Supplied material
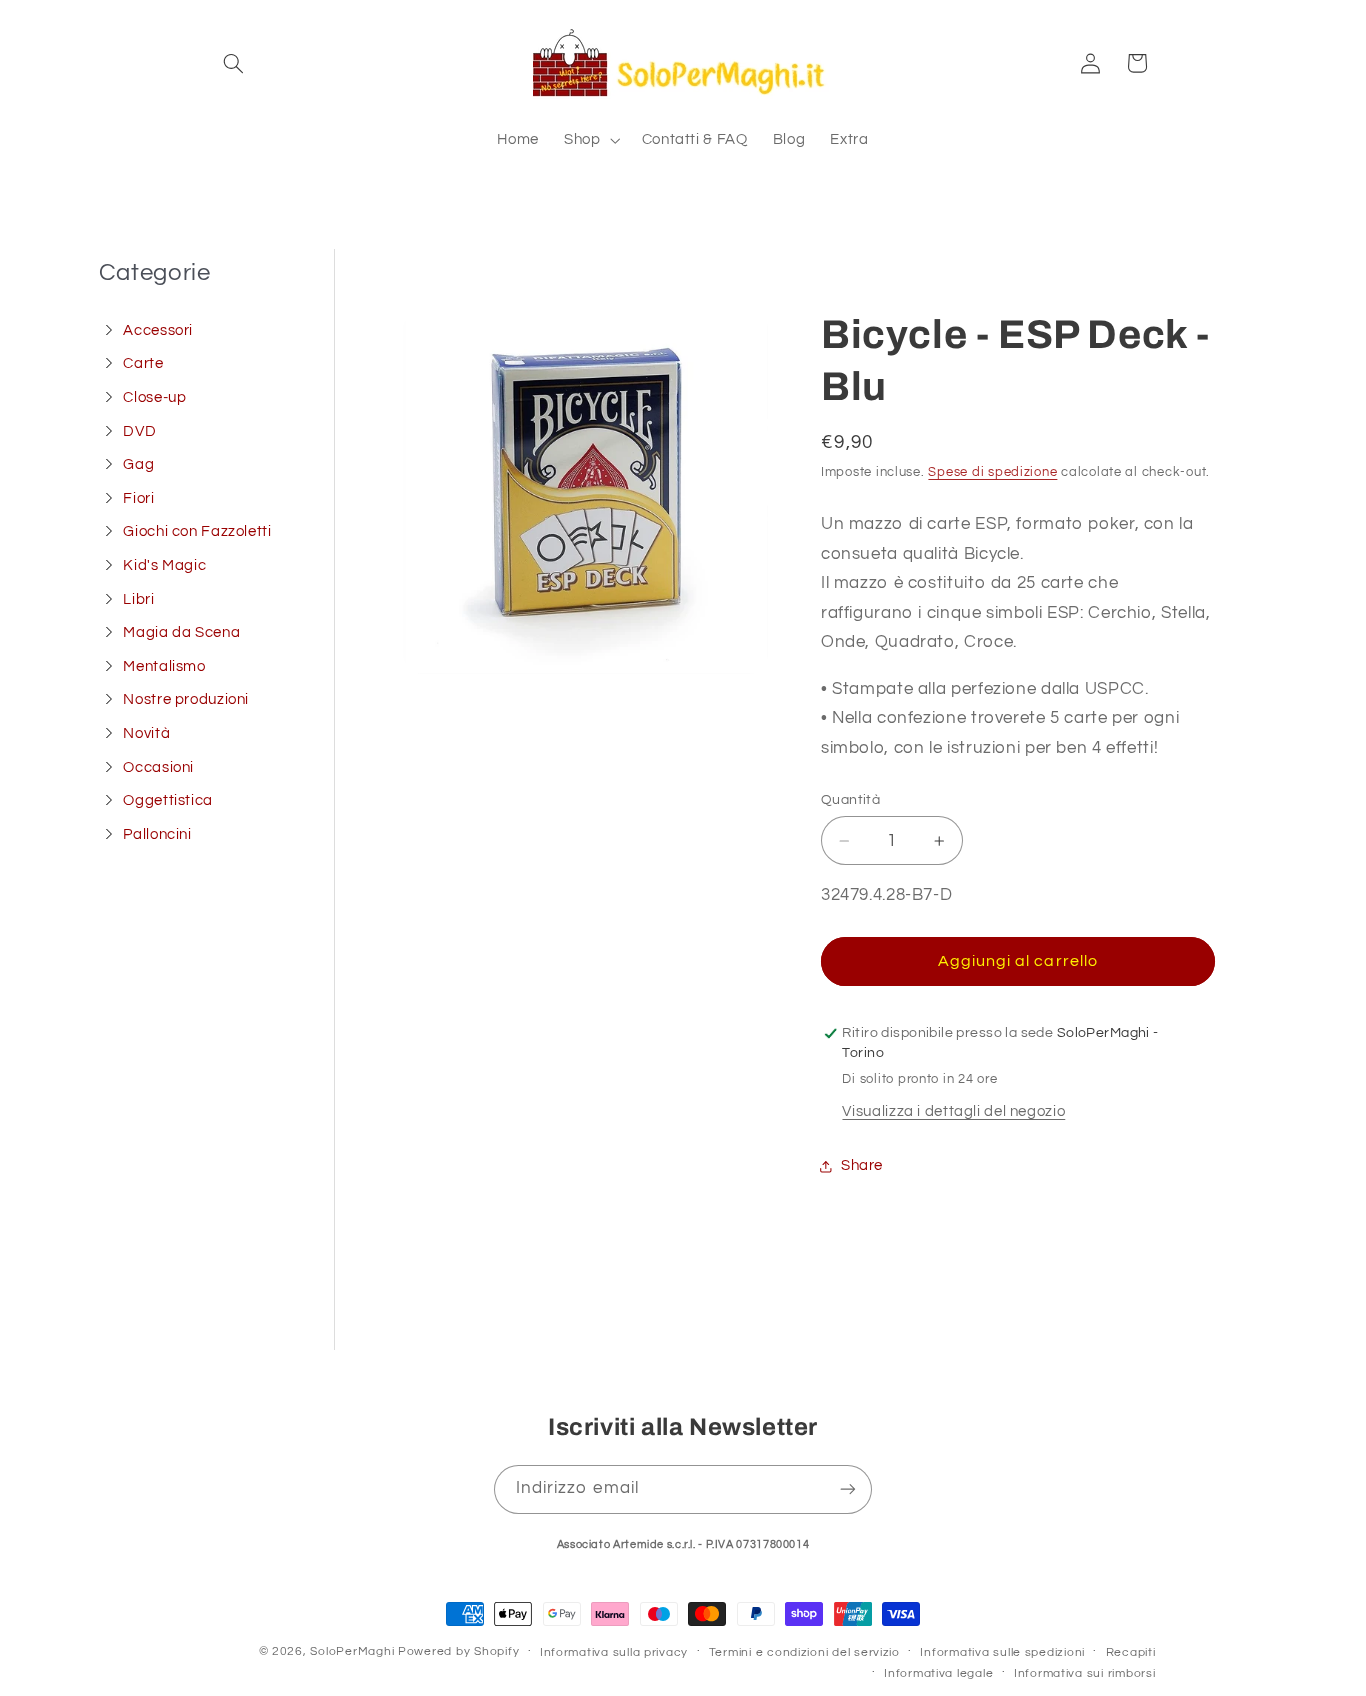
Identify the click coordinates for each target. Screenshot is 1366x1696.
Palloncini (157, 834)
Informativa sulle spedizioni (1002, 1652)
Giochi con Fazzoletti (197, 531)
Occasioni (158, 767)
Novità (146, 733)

What to do
Copy every entry exactly, leaving out the pictures.

Written response
Identify the click coordinates for each target. Screenshot is 1366x1696.
Palloncini (157, 834)
Informativa sulle spedizioni (1002, 1652)
Giochi con Fazzoletti (197, 531)
Occasioni (158, 767)
Novità (146, 733)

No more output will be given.